The Great Debate: “Static” Workflows vs. “Dynamic” Agents

Xun Wang
Xun Wang
Finding the right balance between static workflows and dynamic agents

There’s been a philosophical debate of sorts happening on how to build AI agents. As more brands embrace the power of agentic AI, there’s a fundamental split on how to architect such systems.

On the one hand, companies like OpenAI are advocating for fully dynamic agentic architecture. Meanwhile, companies like Anthropic and LangChain (and Bloomreach as well) support having a more flexible approach between dynamic agents vs. static workflows. 

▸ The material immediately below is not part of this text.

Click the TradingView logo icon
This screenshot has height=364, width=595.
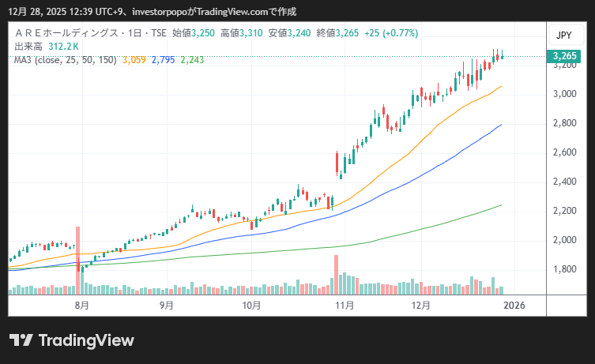pos(21,340)
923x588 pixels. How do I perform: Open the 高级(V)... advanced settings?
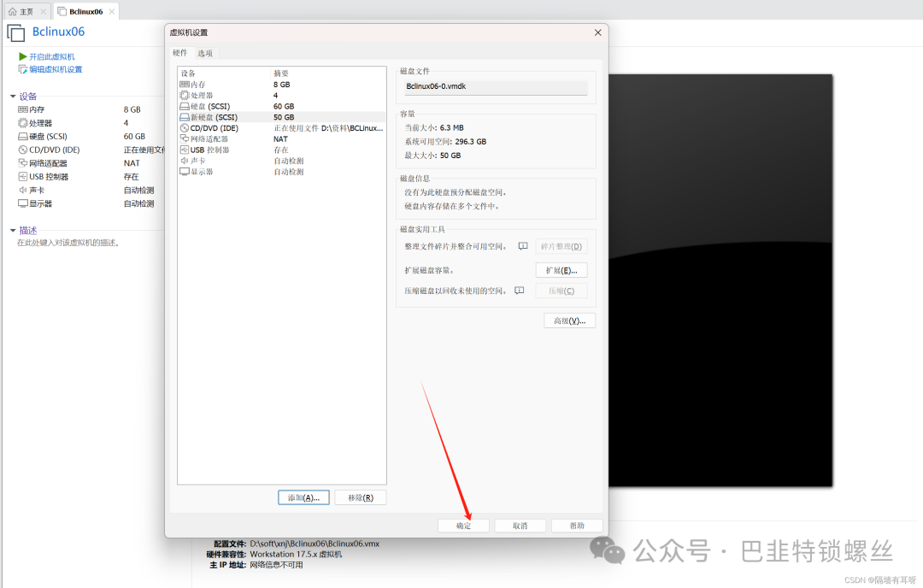569,320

So, is one actually better than the other? In this post, I’ll explain the difference between the two camps, as well as explore the reasons why we’re in favor of a more flexible architecture at Bloomreach. 

What Are Agentic Workflows? 

To understand static workflows vs. dynamic agent architectures, let’s first define AI agents. Agents are systems that are capable of autonomously accomplishing complex tasks by thinking, making decisions, and then executing actions (e.g., sending out an email or making a phone call). 

However, how autonomously they go about going through these steps is where we see a divide. One method is to let these agents be more dynamic and autonomous, where they are given free rein to determine all the steps required to accomplish a goal. The other method is through human engineers defining an agentic workflow, by which the agent has a predefined path needed to carry out the task (for example, think of a state transition diagram).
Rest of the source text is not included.